The task now is to create European alliances to counter the USA

Julian Moxon/PARIS

The first Paris air show since he took power in June 1997 gave French prime minister Lionel Jospin a prime opportunity for self-congratulation.

Within only a few months of assuming office, Jospin and his defence minister Alain Richard had put together a plan which solved at a stroke the most urgent problem facing France's state-owned aerospace companies.

The previous right wing leadership of Alain Juppé had tried and failed to create the conditions for the restructuring of the French, and by implication, European aerospace industries. At the end of Juppé's tenure, the attempt had left the future of the two great state-owned companies, Thomson-CSF in the defence electronics sector and Aerospatiale in aeronautics, not only unclear, but had introduced bad blood into the process, making the new prime minister's task even less enviable.

Jospin and Richard's plan called for aborting Juppé's unpopular proposal for pairing Thomson-CSF with the Lagardère group and selling Thomson's consumer electronics division to South Korea. Alcatel was substituted for Lagardère, with Dassault Electronique and the space division of Aerospatiale added.

By the time of the 1998 Farnborough air show, the Aerospatiale-Matra Hautes Technologies alliance had been agreed, with the incorporation of almost half of the capital of Dassault Aviation. Such has been the speed of this merger that the new group achieved its first stock market quotation days before the show.

But while pleased with the success of his own efforts at restructuring the national aerospace industry, Jospin made it clear to aerospace industry chiefs in the traditional prime minister's speech at the end of the Paris air show that he was less than happy about the state of affairs in Europe. "The concentration of activities on the other side of the channel, the hesitations of this or that company and even the breakdown of some co-operative programmes does not give us much confidence," Jospin said.

European action

Jospin wants more action dedicated to establishing a real European armaments industry that, like the USA, can support itself through its own internal market, suggesting that Article 223 of the Treaty of Rome, which places defence outside the rules covering European Community commercial activities, should be modified to include the sector.

"It is imperative that we develop a European civil and military industrial base-everyone must work towards this," Jospin said.
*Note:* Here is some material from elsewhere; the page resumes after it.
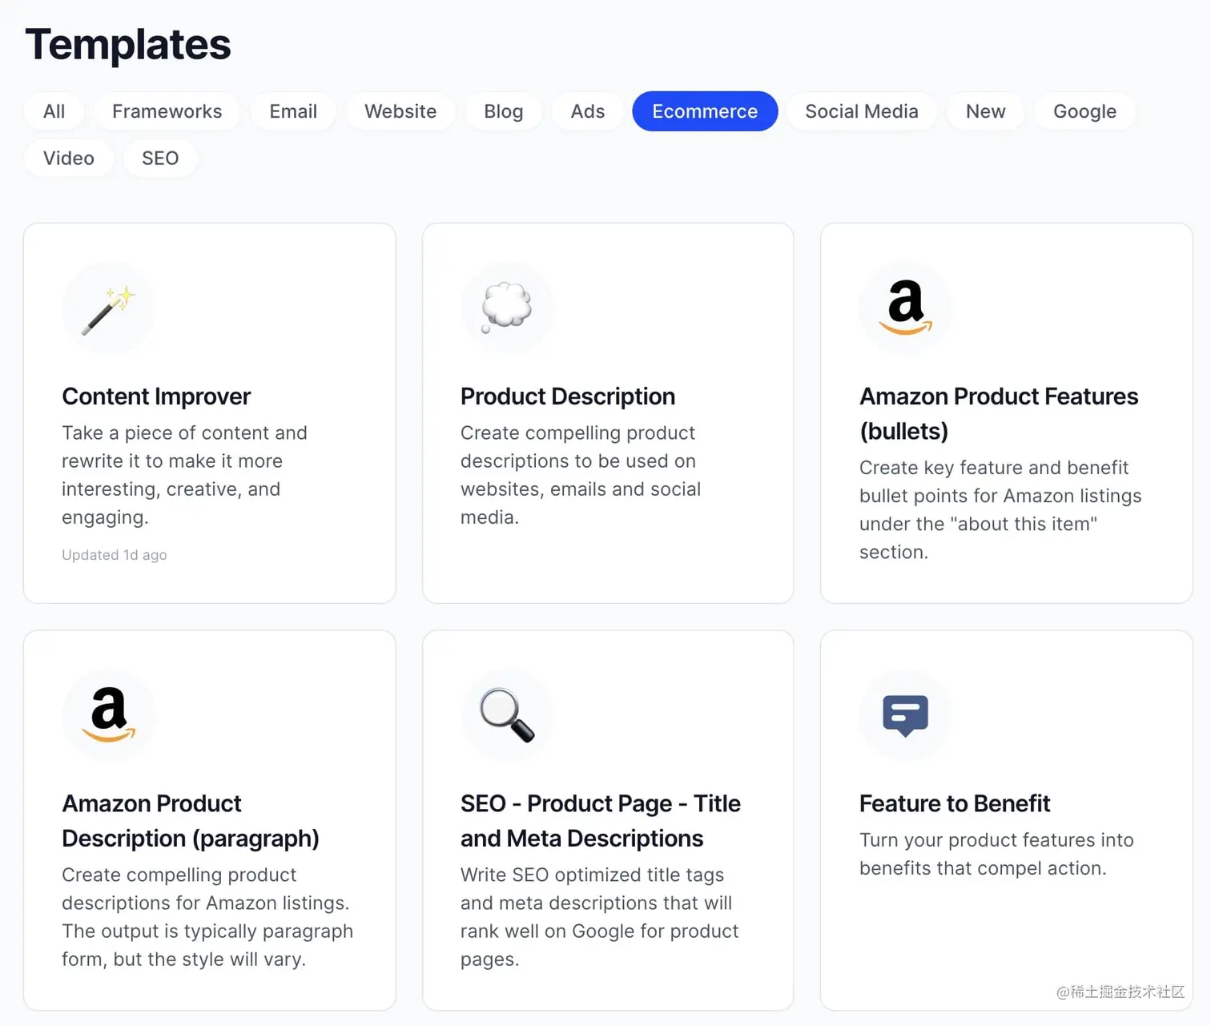The height and width of the screenshot is (1026, 1211).
Task: Filter templates by Ads
Action: (587, 111)
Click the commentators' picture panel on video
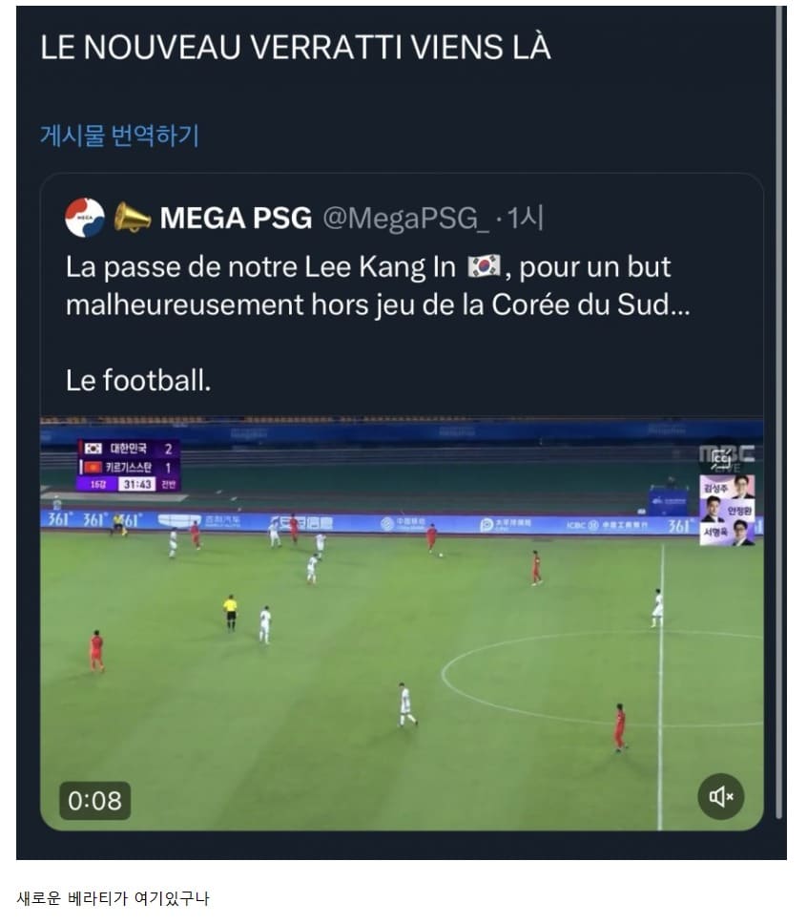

He pointed to France's introduction of multi-year procurement in several programmes and the tightening of the weapons acquisition system as evidence of its willingness to create the conditions for a more efficient industry.

The Airbus organisation should be "optimised" to prepare it for transformation into a single company, said Jospin. He confirmed the government's strong support for the A3XX programme and revealed that reimbursable funding for France's share of the project would be included in the 2000 budget.
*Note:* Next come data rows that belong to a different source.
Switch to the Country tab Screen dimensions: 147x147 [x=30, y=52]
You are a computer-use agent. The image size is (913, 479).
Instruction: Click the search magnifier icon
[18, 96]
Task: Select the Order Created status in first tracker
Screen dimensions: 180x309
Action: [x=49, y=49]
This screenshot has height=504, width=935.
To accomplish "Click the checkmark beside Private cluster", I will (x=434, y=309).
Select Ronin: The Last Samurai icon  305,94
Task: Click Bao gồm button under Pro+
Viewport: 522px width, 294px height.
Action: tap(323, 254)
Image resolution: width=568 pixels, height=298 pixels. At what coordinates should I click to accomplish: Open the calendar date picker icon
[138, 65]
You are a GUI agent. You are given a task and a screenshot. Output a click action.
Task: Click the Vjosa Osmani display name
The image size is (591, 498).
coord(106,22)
Jospin has also ordered research minister Claude Allegre to set up a working group to study "the possibility of developing, on a European basis, a supersonic successor to Concorde". Surprisingly, following the failure of ATR's talks with Fairchild Aerospace on a common regional jet programme, he added that he hoped ATR's efforts to develop a regional jet "would soon be crowned with success".
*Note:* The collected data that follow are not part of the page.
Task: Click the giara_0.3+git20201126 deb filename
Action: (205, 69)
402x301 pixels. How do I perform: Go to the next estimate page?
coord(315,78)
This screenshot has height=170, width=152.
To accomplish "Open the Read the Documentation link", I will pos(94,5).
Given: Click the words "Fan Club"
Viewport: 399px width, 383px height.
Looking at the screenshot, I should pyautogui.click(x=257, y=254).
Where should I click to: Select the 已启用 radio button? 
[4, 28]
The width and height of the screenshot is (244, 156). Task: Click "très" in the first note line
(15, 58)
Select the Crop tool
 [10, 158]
"The European aerospace industry, and notably the French one, is competitive," says Jospin. "Two years ago, I said the reorganisation of our defence and aeronautics industry would be carried out neither with taboo nor exclusivity, while not enclosing it in any pre-established framework and leaving it open for agreements with other European partners'. That's what we have done."

Jospin reminded them that the objective set out in the December 1997 accord between France, UK and Germany "and constantly reaffirmed since then", was the creation of global European alliances that "balance equally their American counterparts in each sector".

He added that while he welcomed the creation of transnational joint ventures on defence and aerospace programmes, they were "imperfect" and should be treated only as an "initial response" to the Government's original demands for transnational mergers.